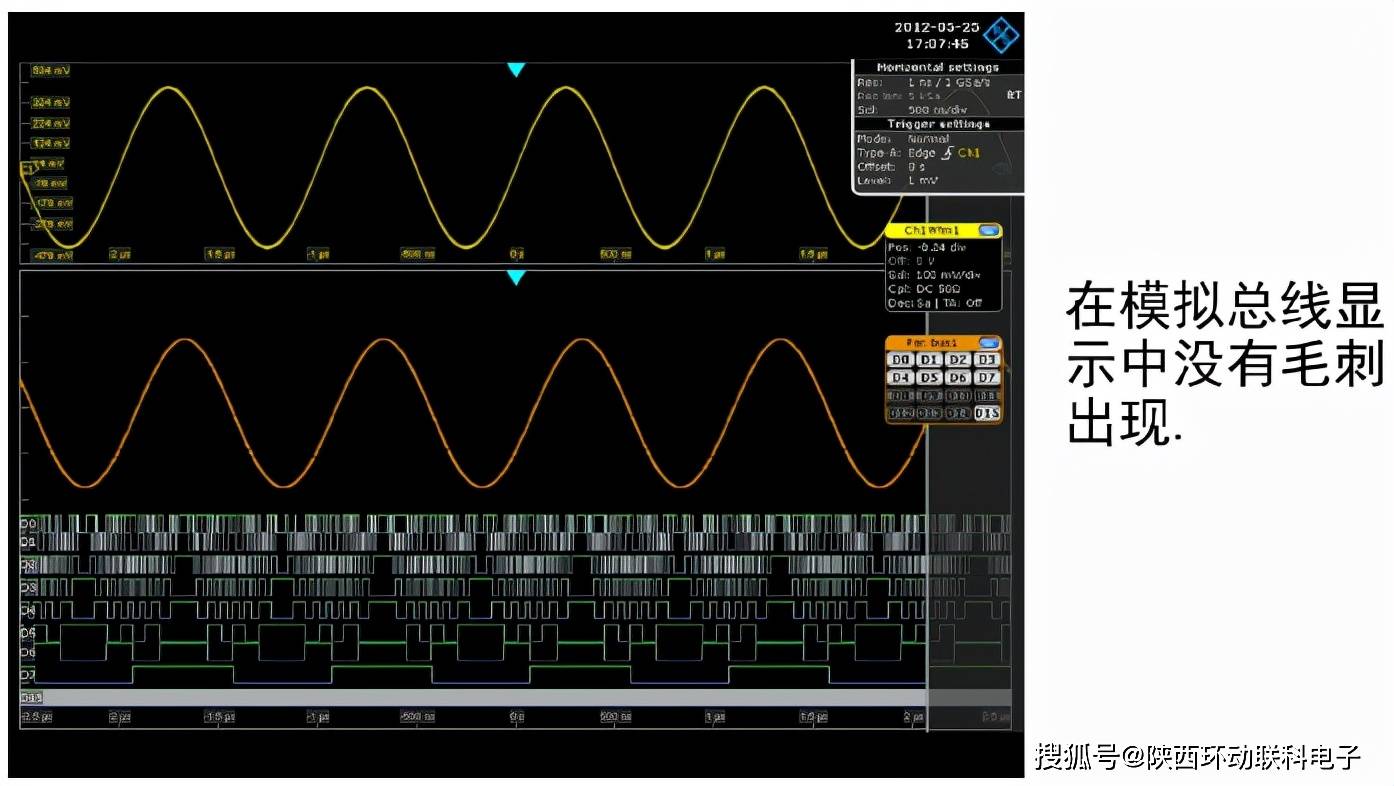Toggle digital channel D0 in bus panel
This screenshot has width=1394, height=786.
point(901,360)
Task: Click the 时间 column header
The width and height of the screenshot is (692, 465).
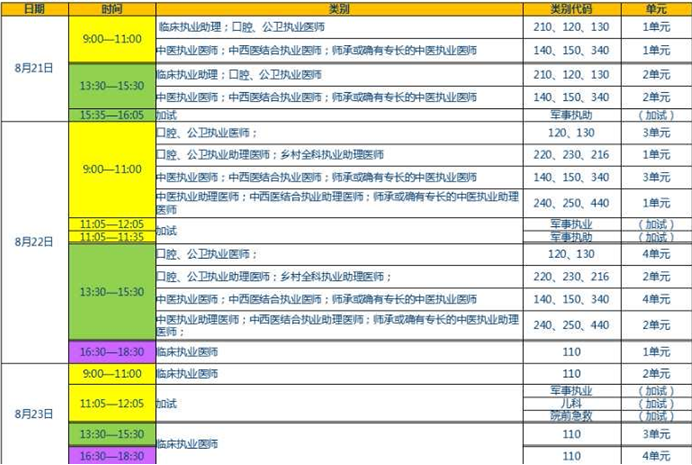Action: [112, 7]
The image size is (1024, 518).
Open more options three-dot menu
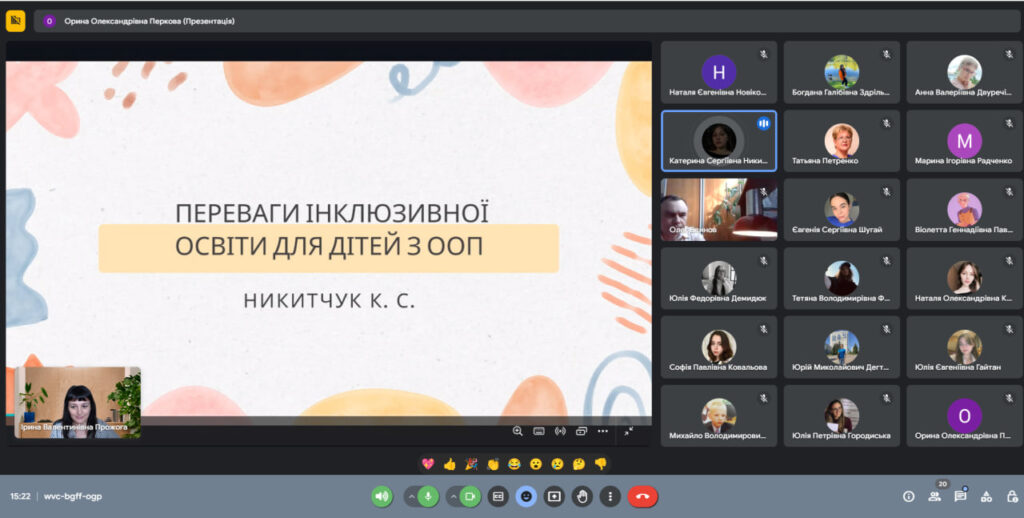tap(611, 496)
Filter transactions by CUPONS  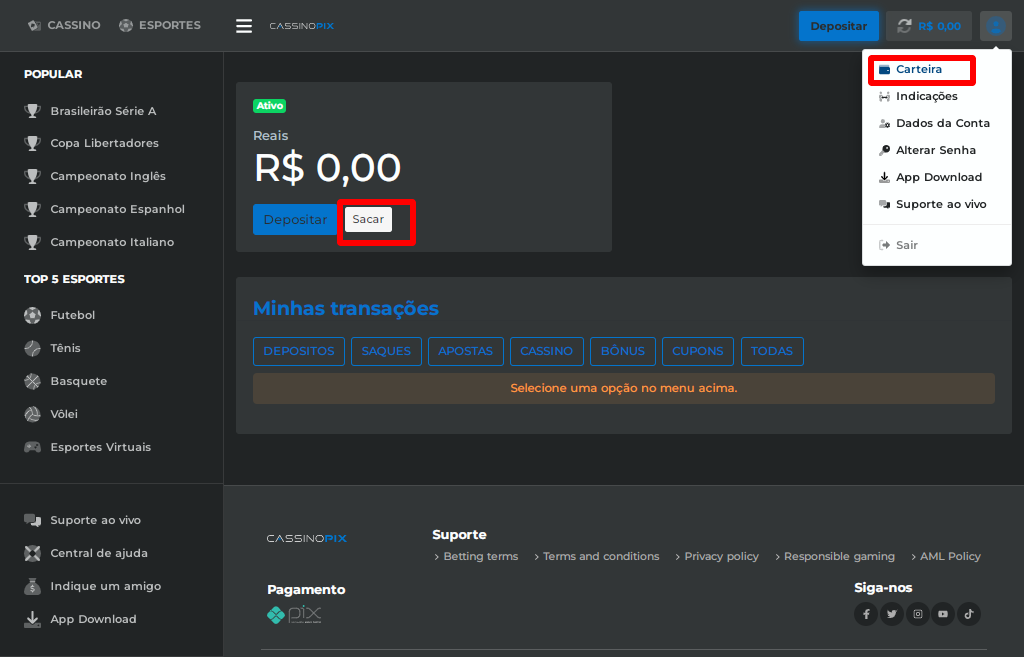[697, 351]
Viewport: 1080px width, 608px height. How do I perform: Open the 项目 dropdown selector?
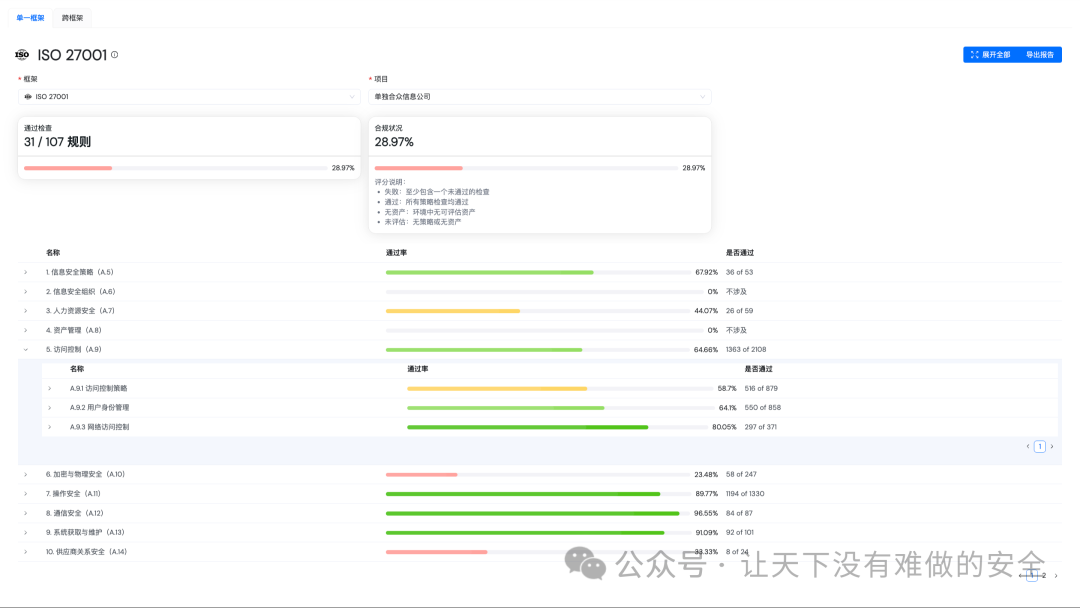540,97
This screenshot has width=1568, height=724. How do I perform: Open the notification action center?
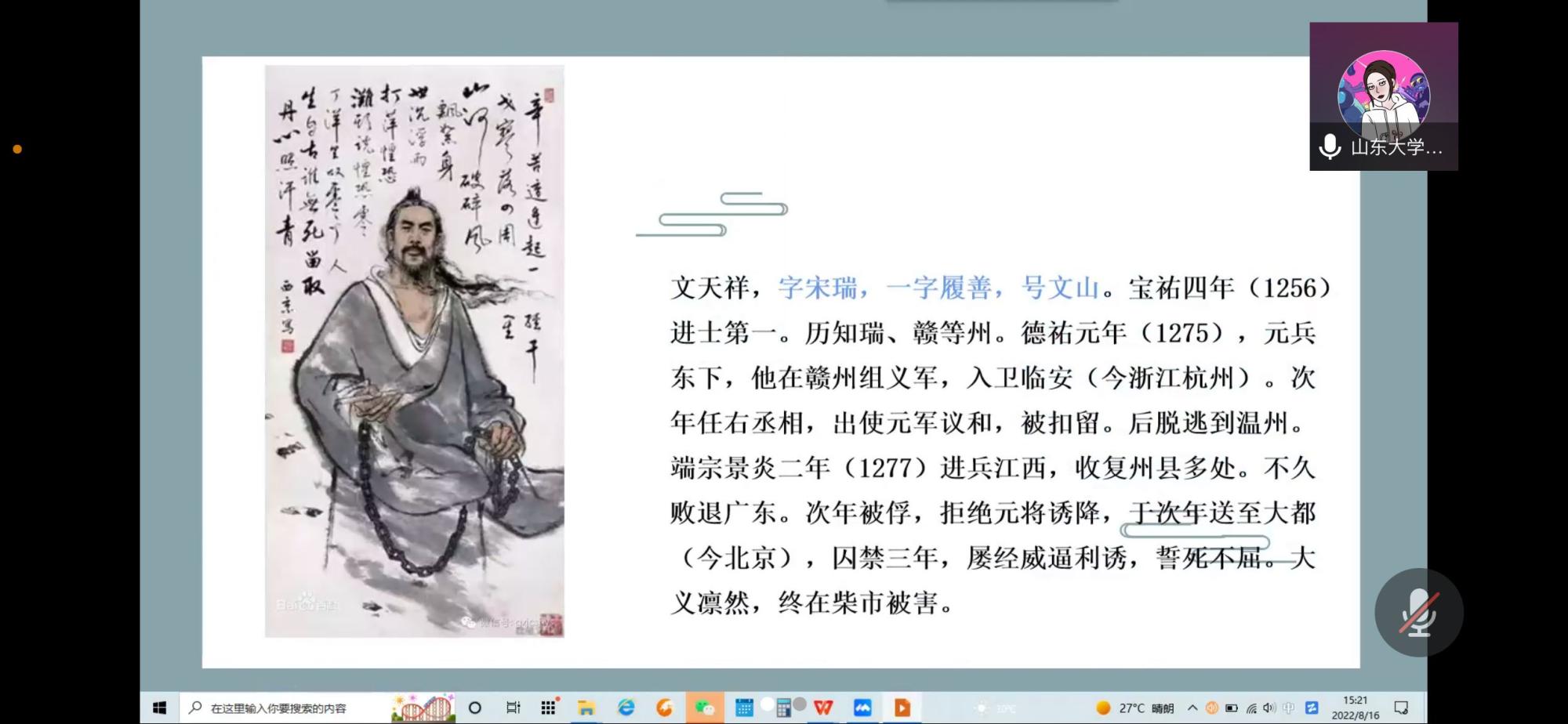coord(1401,708)
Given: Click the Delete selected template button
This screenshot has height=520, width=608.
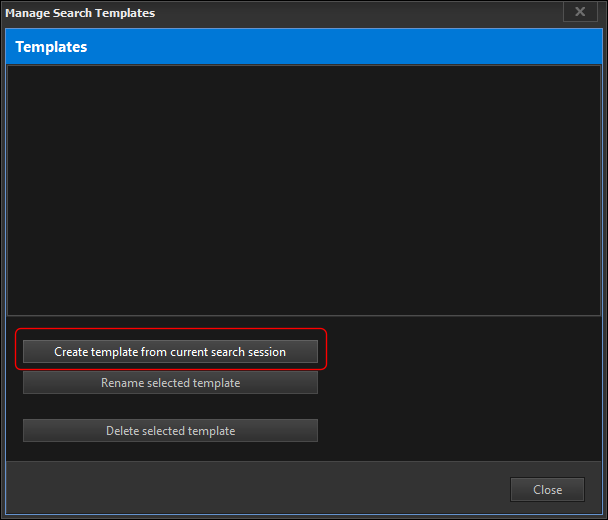Looking at the screenshot, I should point(170,431).
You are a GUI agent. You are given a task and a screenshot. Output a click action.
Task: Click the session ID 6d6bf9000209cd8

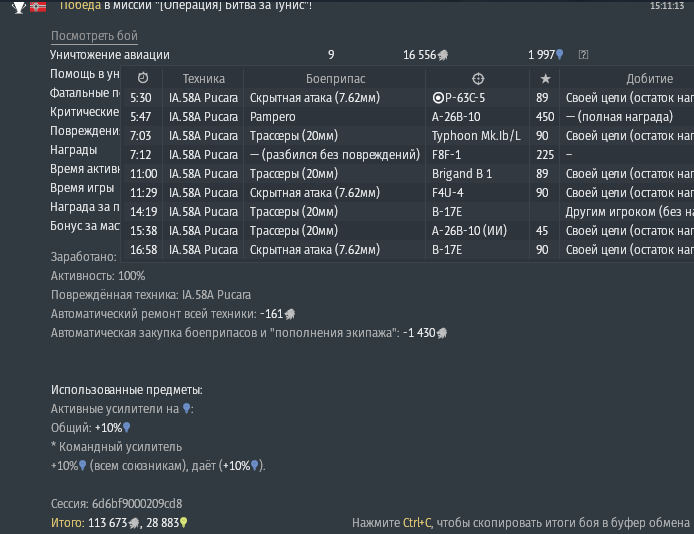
- - - -
Set down again, exactly, the lines from the one with "You are a GUI" to the last line of the data, both included and pictures excluded.

You are a GUI agent. You are given a task and a screenshot. Output a click action.
Task: Click the session ID 6d6bf9000209cd8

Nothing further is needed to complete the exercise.